Table of Contents

Class OGBDatasetLoader<T>

Namespace
AiDotNet.Data.Graph
Assembly
AiDotNet.dll

Loads datasets from the Open Graph Benchmark (OGB) for standardized evaluation.

public class OGBDatasetLoader<T> : GraphDataLoaderBase<T>, IGraphDataLoader<T>, IDataLoader<T>, IResettable, ICountable, IBatchIterable<GraphData<T>>

Type Parameters

T

The numeric type used for calculations, typically float or double.

Inheritance
OGBDatasetLoader<T>
Implements
Inherited Members
Extension Methods

Remarks

The Open Graph Benchmark (OGB) is a collection of realistic, large-scale graph datasets with standardized evaluation protocols for graph machine learning research.

For Beginners: OGB provides standard benchmarks for fair comparison.

What is OGB?

Complete the following -
1. Rewrite the stretch of the OGB dataset loader page from "The numeric type" through "for fair comparison.", substituting "real-world" for "realistic".
2. Based on the OGB dataset loader page, does each statement agree with it? Answer yes or no for each and quote the words that decide it.
(a) The class belongs to the AiDotNet.Data.Graph namespace.
(b) The type parameter T is typically int or long.
(c) The OGB datasets are described as small-scale.
3. Write the next part of the OGB dataset loader page, starting after its last line, "What is OGB?".

Dataset content -

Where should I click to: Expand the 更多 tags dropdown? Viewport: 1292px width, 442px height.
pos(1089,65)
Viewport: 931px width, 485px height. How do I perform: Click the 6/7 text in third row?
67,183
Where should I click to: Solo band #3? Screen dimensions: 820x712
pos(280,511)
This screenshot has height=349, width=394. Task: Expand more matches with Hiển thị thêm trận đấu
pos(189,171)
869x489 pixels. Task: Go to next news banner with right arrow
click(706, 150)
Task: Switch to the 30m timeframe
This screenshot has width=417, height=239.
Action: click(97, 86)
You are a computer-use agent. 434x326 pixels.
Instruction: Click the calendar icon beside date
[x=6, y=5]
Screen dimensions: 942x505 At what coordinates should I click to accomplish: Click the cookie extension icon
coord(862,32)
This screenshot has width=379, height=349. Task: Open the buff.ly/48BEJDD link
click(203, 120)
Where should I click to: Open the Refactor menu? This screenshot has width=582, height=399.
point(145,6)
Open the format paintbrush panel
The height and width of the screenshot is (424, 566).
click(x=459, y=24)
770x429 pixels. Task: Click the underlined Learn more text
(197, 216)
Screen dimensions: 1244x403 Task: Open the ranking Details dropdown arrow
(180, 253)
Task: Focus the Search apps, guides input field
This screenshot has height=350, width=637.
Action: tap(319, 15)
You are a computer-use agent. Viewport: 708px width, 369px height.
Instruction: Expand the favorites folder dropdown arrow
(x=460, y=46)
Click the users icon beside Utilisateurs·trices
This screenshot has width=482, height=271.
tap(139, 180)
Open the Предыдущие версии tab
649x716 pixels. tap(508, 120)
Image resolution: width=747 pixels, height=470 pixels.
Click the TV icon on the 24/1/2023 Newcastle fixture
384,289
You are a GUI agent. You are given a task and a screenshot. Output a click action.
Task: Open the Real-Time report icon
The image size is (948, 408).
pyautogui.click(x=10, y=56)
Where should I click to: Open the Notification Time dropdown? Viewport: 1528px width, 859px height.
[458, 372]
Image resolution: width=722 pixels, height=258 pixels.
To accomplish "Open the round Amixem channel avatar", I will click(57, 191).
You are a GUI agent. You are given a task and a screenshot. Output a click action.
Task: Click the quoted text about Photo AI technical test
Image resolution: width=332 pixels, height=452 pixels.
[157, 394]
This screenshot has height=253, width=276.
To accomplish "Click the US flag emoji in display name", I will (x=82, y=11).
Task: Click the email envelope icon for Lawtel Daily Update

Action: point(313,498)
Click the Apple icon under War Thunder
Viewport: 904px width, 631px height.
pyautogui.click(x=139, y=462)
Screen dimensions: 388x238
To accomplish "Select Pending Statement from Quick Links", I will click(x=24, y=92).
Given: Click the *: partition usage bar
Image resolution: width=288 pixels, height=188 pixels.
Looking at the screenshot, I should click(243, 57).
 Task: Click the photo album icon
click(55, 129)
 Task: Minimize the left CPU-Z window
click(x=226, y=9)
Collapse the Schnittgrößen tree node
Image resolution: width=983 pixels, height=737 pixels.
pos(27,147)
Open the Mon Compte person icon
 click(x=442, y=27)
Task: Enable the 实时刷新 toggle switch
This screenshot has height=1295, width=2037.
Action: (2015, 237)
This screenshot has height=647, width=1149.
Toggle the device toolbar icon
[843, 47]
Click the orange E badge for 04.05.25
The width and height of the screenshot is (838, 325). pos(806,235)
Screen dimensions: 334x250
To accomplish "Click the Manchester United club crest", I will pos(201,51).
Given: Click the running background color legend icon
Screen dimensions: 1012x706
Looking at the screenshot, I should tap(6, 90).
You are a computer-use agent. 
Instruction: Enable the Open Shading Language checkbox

Responses for each task -
1.
The numeric type used for calculations, typically float or double.

Inheritance
OGBDatasetLoader<T>
Implements
Inherited Members
Extension Methods

Remarks

The Open Graph Benchmark (OGB) is a collection of real-world, large-scale graph datasets with standardized evaluation protocols for graph machine learning research.

For Beginners: OGB provides standard benchmarks for fair comparison.

2.
(a) Yes: "AiDotNet.Data.Graph"
(b) No: "typically float or double"
(c) No: "realistic, large-scale graph datasets"

3.
  • Collection of real-world graph datasets
  • Standardized train/val/test splits
  • Automated evaluation metrics
  • Enables fair comparison between different GNN methods

Why OGB matters:

  • Reproducibility: Everyone uses same data splits
  • Realism: Real-world graphs, not toy datasets
  • Scale: Large graphs that test scalability
  • Diversity: Multiple domains and tasks

OGB Dataset Categories:

1. Node Property Prediction:

  • ogbn-arxiv: Citation network (169K papers)
  • ogbn-products: Amazon product co-purchasing network (2.4M products)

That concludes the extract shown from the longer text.